Beyond “Independence” and “Objectivity”

MacDonald and Kushner identify three forms of evaluation of government-sponsored programs: bureaucratic, autocratic, and democratic, which represent different levels of independence from the state [27]. Using this taxonomy, the approach endorsed by the previous PLoS Medicine series [5]–[7] represents a welcome shift from a bureaucratic model (in which management consultants were commissioned to produce evaluations that directly served political ends) to an autocratic model (in which academic experts use systematic methods to produce objective reports that are published independently). But it falls short of the democratic model—in which evaluators engage, explicitly and reflexively, with the arguments exchanged by different stakeholders about ideas, values, and priorities—to which our own team aspired. “Independence” as defined by the terms of autocratic evaluation (effectively, lack of censorship by the state and peer review by other academics who place politics out of scope) pushes evaluators to resist the very engagement with the issues that policy-relevant insights require.
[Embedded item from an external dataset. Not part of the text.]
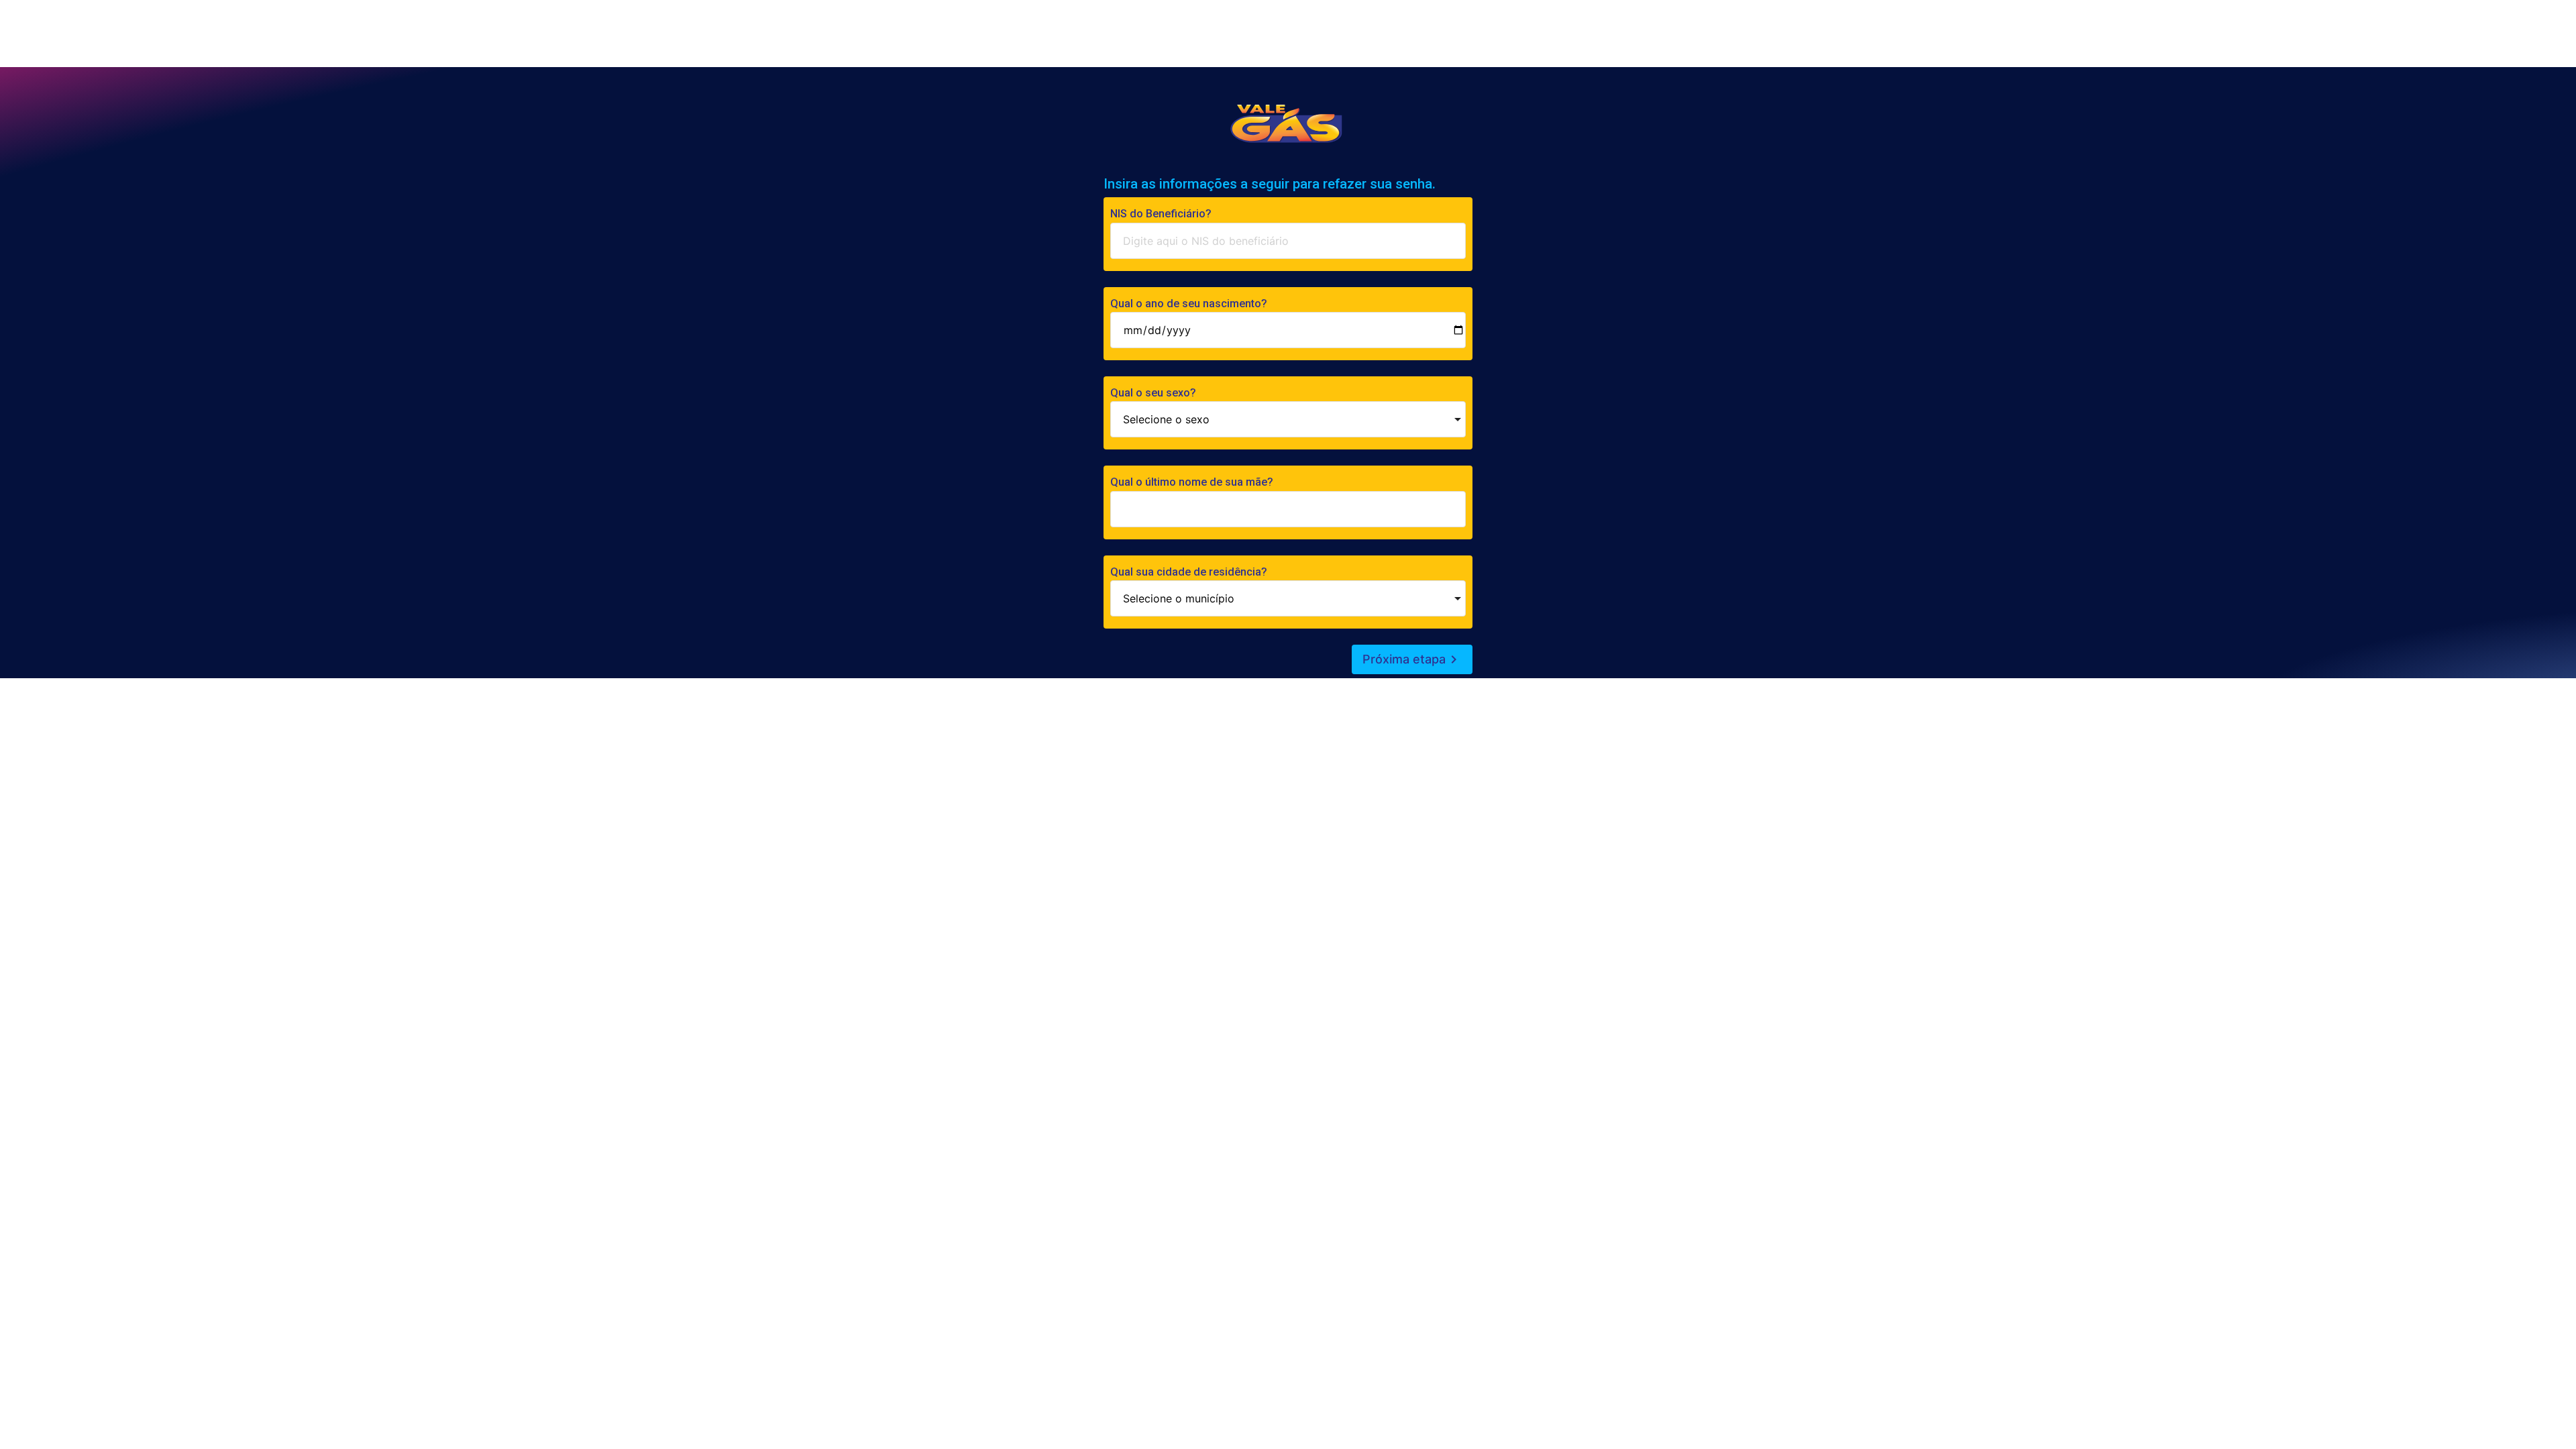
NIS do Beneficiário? (1161, 213)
In sum, critical-interpretivist approaches to evaluation have different quality criteria and generate different kinds of knowledge than “scientific” (quasi-experimental) approaches. These differences are summarised in Tables 1 and 2.

**Tab. 1. Comparison of Key Quality Principles in Positivist versus Critical-Interpretivist Studies.**

**Tab. 2. Different Kinds of Knowledge Generated by Different Kinds of Evaluation.**

An Alternative Set of Guiding Principles for eHealth Evaluation

Lilford et al. identify four “tricky questions” in eHealth evaluation (qualitative or quantitative?; patient or system?; formative or summative?; internal or external?) and resolve these by recommending mixed-method, patient-and-system studies in which internal evaluations (undertaken by practitioners and policymakers) are formative and external ones (undertaken by “impartial” researchers) are summative [5]. In our view, the tricky questions are more philosophical and political than methodological and procedural.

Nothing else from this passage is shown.